И, никак не объясняя, Энгельс (1890 г.) делает поистине фундаментальный вывод: он советует всемерно способствовать развитию капитализма, что и будет наиболее верным средством сделать жизнь трудящихся более счастливой. Он пишет в рабочую газету в Вене: «В настоящее время капитал и наемный труд неразрывно связаны друг с другом. Чем сильнее капитал, тем сильнее класс наемных рабочих, тем ближе, следовательно, конец господства капиталистов. Нашим немцам, а к ним я причисляю и венцев, я желаю поэтому поистине бурного развития капиталистического хозяйства и вовсе не желаю, чтобы оно коснело в состоянии застоя». 

Вот и теория революции – нужно всемерно укреплять капитализм, потому что это приближает конец господства капиталистов! 

Примечательно, что в комментариях к высказанному Марксом представлению о том, что отрицание капитализма «восстанавливает не частную собственность, а индивидуальную собственность на основе достижений капиталистической эры», в канонической книге советской политэкономии («Комментарии к “Капиталу” К. Маркса») эта цитата Маркса прерывается, и далее своими словами говорится: «На смену капиталистической собственности идет общественная собственность».

Советскому официальному обществоведению пришлось радикально подправить Маркса, сказав вместо слов «индивидуальная собственность» слова «общественная собственность». Эта поправка показывает, что политэкономия Маркса не могла быть фундаментом разработки политэкономии советской России. Маркс обещал, что скоро капитализм преобразуется в социализм – Царство добра на земле.
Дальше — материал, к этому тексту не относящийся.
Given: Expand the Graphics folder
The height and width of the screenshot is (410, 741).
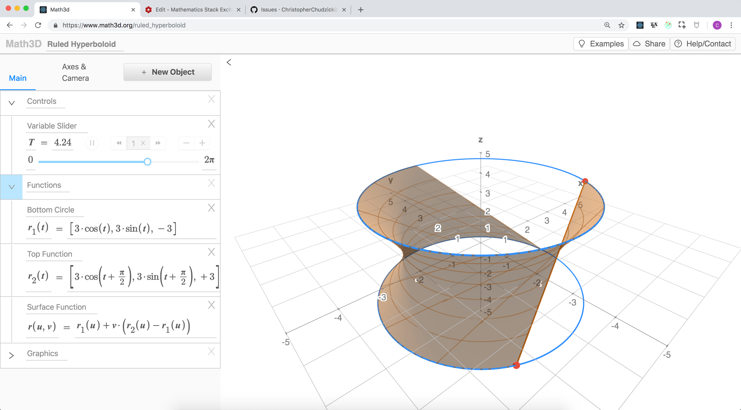Looking at the screenshot, I should [12, 356].
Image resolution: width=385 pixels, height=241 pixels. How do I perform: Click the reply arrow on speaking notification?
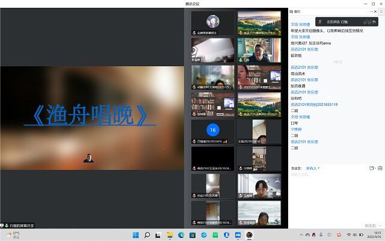click(x=374, y=22)
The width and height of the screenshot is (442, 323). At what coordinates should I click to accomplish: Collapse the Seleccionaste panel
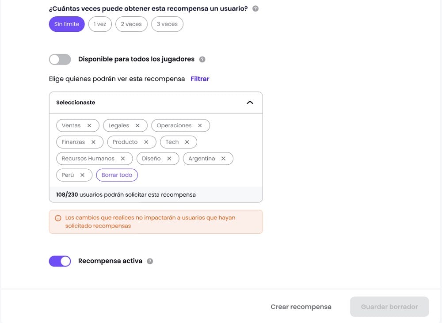coord(250,102)
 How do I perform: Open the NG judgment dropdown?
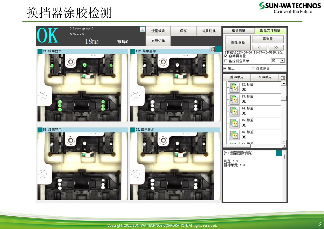click(282, 61)
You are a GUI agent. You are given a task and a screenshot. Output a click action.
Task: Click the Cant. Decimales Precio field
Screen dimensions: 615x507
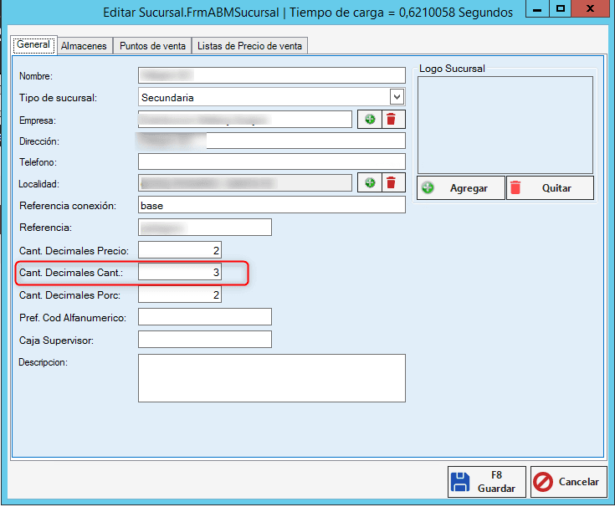click(x=180, y=249)
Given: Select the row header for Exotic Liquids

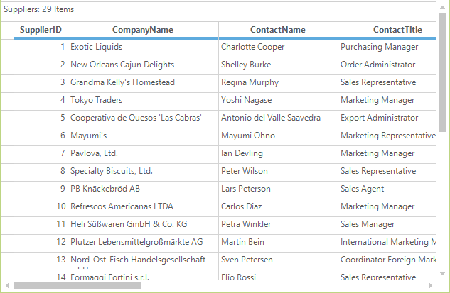Looking at the screenshot, I should [7, 48].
Для масс он был пророком, а не теоретиком. Но в России требовался, кроме веры, рациональный большой проект реального преобразования.

Классическая (англо-саксонская) политэкономия не годилась для России, да и для иных цивилизаций и культур, даже капиталистических.
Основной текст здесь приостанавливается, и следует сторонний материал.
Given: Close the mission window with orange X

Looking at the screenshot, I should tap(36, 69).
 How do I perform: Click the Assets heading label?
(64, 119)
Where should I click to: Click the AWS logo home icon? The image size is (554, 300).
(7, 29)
При этом Маркс опирался на труды ученых, которые в ходе Научной революции создали за три века новый метод познания и продвинули этот метод в обществоведение. При этом он предупреждал, что предмет его учения – западный капитализм и западный пролетариат. Даже образ ожидаемого социализма, созданного из капитализма западным пролетариатом, Маркс представлял категорически иным, чем вызревал в России. Для нас главное было то, что Маркс изучал капитализм и его будущее. 
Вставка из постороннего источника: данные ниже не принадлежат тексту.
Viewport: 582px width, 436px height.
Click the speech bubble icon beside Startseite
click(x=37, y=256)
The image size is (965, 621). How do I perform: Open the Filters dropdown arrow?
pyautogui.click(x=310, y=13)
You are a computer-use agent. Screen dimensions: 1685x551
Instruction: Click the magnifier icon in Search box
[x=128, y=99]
Как же можно было для ключевой доктрины советского социализма взять за основу политэкономию капитализма Маркса!

Но в работе группы Плеханова были очень важны их непосредственные контакты с Марксом и его соратниками. Ф. Энгельс высоко оценивал деятельность группы «Освобождение труда». Он писал в 1885 г. В. И. Засулич «Я горжусь тем, что среди русской молодежи существует партия, которая искренне и без оговорок приняла великие экономические и исторические теории Маркса и решительно порвала со всеми анархическими и несколько славянофильскими традициями своих предшественников. И сам Маркс был бы также горд этим, если бы прожил немного дольше. Это прогресс, который будет иметь огромное значение для развития революционного движения в России». 

И теперь тем, кто старается разобраться в процессе сдвига СССР к своему краху, надо рационально и трезво представить вызревание деградации нашей картины мира во второй части ХХ века – от создания классических политэкономий Нового времени и до их глубокого кризиса и распада. Но есть надежда, что разобраться в этой проблеме для нас легче, чем на Западе, – мы еще не углубились в пещеры капитализма и постиндустриализма, а симптомы нашей болезни еще видны.  

Это – совершенно иной процесс становления капитализма и социализма. Формула первоначального накопления капитала, записанная в «Капитал», для России не годилась. Значит, это представление из «Капитала» нельзя было включать в условную политэкономию социализма, надо было изложить реальное состояние и вектор движения общности, которая составляла 85% населения России (и рабочие мыслили в этой сфере, как крестьяне). 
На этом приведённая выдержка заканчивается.